>>
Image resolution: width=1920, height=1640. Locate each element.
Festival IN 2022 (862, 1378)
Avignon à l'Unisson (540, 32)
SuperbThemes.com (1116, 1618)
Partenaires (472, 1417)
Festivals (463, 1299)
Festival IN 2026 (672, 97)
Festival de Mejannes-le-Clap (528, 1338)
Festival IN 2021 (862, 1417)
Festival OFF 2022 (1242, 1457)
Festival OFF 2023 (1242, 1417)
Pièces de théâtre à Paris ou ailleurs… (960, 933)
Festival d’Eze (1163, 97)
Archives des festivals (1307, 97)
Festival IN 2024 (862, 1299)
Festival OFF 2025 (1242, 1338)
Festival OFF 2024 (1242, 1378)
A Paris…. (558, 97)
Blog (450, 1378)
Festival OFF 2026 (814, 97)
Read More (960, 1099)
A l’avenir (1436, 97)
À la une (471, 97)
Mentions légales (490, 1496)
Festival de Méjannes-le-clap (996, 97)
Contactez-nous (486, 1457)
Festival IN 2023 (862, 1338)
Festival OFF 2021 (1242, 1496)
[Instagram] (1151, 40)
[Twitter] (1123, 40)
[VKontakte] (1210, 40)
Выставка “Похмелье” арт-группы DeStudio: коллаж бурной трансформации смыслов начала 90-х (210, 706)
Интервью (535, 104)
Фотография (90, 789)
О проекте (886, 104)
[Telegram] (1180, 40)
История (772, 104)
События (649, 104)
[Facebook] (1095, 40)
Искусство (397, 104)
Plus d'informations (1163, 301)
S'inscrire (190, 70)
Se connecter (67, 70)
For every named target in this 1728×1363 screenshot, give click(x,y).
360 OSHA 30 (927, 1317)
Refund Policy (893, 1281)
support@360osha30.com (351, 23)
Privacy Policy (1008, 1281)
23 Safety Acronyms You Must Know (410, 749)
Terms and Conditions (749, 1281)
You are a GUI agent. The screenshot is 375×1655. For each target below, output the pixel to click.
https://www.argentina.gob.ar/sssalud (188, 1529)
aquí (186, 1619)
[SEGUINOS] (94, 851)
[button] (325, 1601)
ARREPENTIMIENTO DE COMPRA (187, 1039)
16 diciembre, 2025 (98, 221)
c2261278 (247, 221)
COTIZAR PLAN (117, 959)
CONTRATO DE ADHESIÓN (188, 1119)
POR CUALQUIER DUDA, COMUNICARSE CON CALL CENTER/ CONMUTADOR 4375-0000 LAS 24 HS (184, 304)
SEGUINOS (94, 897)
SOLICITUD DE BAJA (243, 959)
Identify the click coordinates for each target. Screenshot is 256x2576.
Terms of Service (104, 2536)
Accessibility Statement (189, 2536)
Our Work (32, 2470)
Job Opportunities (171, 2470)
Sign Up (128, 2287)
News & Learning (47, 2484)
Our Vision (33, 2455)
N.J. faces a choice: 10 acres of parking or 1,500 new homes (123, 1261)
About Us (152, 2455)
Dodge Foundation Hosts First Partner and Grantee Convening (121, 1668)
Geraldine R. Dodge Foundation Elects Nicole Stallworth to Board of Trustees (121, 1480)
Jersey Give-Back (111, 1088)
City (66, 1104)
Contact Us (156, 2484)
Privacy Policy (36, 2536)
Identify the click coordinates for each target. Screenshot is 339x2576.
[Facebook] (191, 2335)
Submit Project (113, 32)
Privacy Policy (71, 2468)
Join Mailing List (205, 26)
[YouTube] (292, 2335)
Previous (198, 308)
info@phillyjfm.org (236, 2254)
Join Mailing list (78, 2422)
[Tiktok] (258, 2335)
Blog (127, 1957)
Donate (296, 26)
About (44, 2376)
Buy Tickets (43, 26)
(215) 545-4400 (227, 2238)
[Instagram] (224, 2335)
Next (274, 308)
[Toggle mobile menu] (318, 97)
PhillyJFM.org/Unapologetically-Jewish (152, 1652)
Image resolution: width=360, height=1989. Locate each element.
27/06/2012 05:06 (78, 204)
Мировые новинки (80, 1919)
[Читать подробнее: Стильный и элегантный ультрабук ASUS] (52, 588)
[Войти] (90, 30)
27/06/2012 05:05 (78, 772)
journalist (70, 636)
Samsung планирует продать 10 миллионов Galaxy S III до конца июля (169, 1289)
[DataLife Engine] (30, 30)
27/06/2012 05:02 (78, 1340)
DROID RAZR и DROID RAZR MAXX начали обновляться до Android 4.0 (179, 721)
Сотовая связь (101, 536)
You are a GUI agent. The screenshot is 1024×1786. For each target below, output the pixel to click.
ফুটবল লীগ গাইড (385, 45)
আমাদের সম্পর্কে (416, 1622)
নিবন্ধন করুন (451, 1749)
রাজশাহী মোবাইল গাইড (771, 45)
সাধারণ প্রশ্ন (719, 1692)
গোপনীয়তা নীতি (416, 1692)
<<
▶ What the exercise asks
Retype all of the lines above word for word, without changing anything.

▶ The reply
Image resolution: width=1920, height=1640. Locate each element.
Festival IN 2022 (862, 1378)
Avignon à l'Unisson (540, 32)
SuperbThemes.com (1116, 1618)
Partenaires (472, 1417)
Festivals (463, 1299)
Festival IN 2026 (672, 97)
Festival de Mejannes-le-Clap (528, 1338)
Festival IN 2021 (862, 1417)
Festival OFF 2022 (1242, 1457)
Festival OFF 2023 (1242, 1417)
Pièces de théâtre à Paris ou ailleurs… (960, 933)
Festival d’Eze (1163, 97)
Archives des festivals (1307, 97)
Festival IN 2024 (862, 1299)
Festival OFF 2025 (1242, 1338)
Festival OFF 2024 (1242, 1378)
A Paris…. (558, 97)
Blog (450, 1378)
Festival OFF 2026 (814, 97)
Read More (960, 1099)
A l’avenir (1436, 97)
À la une (471, 97)
Mentions légales (490, 1496)
Festival de Méjannes-le-clap (996, 97)
Contactez-nous (486, 1457)
Festival IN 2023 (862, 1338)
Festival OFF 2021 (1242, 1496)
[Instagram] (1151, 40)
[Twitter] (1123, 40)
[VKontakte] (1210, 40)
Выставка “Похмелье” арт-группы DeStudio: коллаж бурной трансформации смыслов начала 90-х (210, 706)
Интервью (535, 104)
Фотография (90, 789)
О проекте (886, 104)
[Telegram] (1180, 40)
История (772, 104)
События (649, 104)
[Facebook] (1095, 40)
Искусство (397, 104)
Plus d'informations (1163, 301)
S'inscrire (190, 70)
Se connecter (67, 70)
For every named target in this 1728×1363 screenshot, give click(x,y).
360 OSHA 30 (927, 1317)
Refund Policy (893, 1281)
support@360osha30.com (351, 23)
Privacy Policy (1008, 1281)
23 Safety Acronyms You Must Know (410, 749)
Terms and Conditions (749, 1281)
You are a GUI agent. The screenshot is 375×1655. For each target below, output the pixel to click.
https://www.argentina.gob.ar/sssalud (188, 1529)
aquí (186, 1619)
[SEGUINOS] (94, 851)
[button] (325, 1601)
ARREPENTIMIENTO DE COMPRA (187, 1039)
16 diciembre, 2025 (98, 221)
c2261278 (247, 221)
COTIZAR PLAN (117, 959)
CONTRATO DE ADHESIÓN (188, 1119)
POR CUALQUIER DUDA, COMUNICARSE CON CALL CENTER/ CONMUTADOR 4375-0000 LAS 24 HS (184, 304)
SEGUINOS (94, 897)
SOLICITUD DE BAJA (243, 959)
Identify the click coordinates for each target. Screenshot is 256x2576.
Terms of Service (104, 2536)
Accessibility Statement (189, 2536)
Our Work (32, 2470)
Job Opportunities (171, 2470)
Sign Up (128, 2287)
News & Learning (47, 2484)
Our Vision (33, 2455)
N.J. faces a choice: 10 acres of parking or 1,500 new homes (123, 1261)
About Us (152, 2455)
Dodge Foundation Hosts First Partner and Grantee Convening (121, 1668)
Geraldine R. Dodge Foundation Elects Nicole Stallworth to Board of Trustees (121, 1480)
Jersey Give-Back (111, 1088)
City (66, 1104)
Contact Us (156, 2484)
Privacy Policy (36, 2536)
Identify the click coordinates for each target. Screenshot is 339x2576.
[Facebook] (191, 2335)
Submit Project (113, 32)
Privacy Policy (71, 2468)
Join Mailing List (205, 26)
[YouTube] (292, 2335)
Previous (198, 308)
info@phillyjfm.org (236, 2254)
Join Mailing list (78, 2422)
[Tiktok] (258, 2335)
Blog (127, 1957)
Donate (296, 26)
About (44, 2376)
Buy Tickets (43, 26)
(215) 545-4400 (227, 2238)
[Instagram] (224, 2335)
Next (274, 308)
[Toggle mobile menu] (318, 97)
PhillyJFM.org/Unapologetically-Jewish (152, 1652)
Image resolution: width=360, height=1989. Locate each element.
27/06/2012 05:06 (78, 204)
Мировые новинки (80, 1919)
[Читать подробнее: Стильный и элегантный ультрабук ASUS] (52, 588)
[Войти] (90, 30)
27/06/2012 05:05 (78, 772)
journalist (70, 636)
Samsung планирует продать 10 миллионов Galaxy S III до конца июля (169, 1289)
[DataLife Engine] (30, 30)
27/06/2012 05:02 (78, 1340)
DROID RAZR и DROID RAZR MAXX начали обновляться до Android 4.0 (179, 721)
Сотовая связь (101, 536)
You are a GUI agent. The screenshot is 1024×1786. For each target below, output the pixel to click.
ফুটবল লীগ গাইড (385, 45)
আমাদের সম্পর্কে (416, 1622)
নিবন্ধন করুন (451, 1749)
রাজশাহী মোবাইল গাইড (771, 45)
সাধারণ প্রশ্ন (719, 1692)
গোপনীয়তা নীতি (416, 1692)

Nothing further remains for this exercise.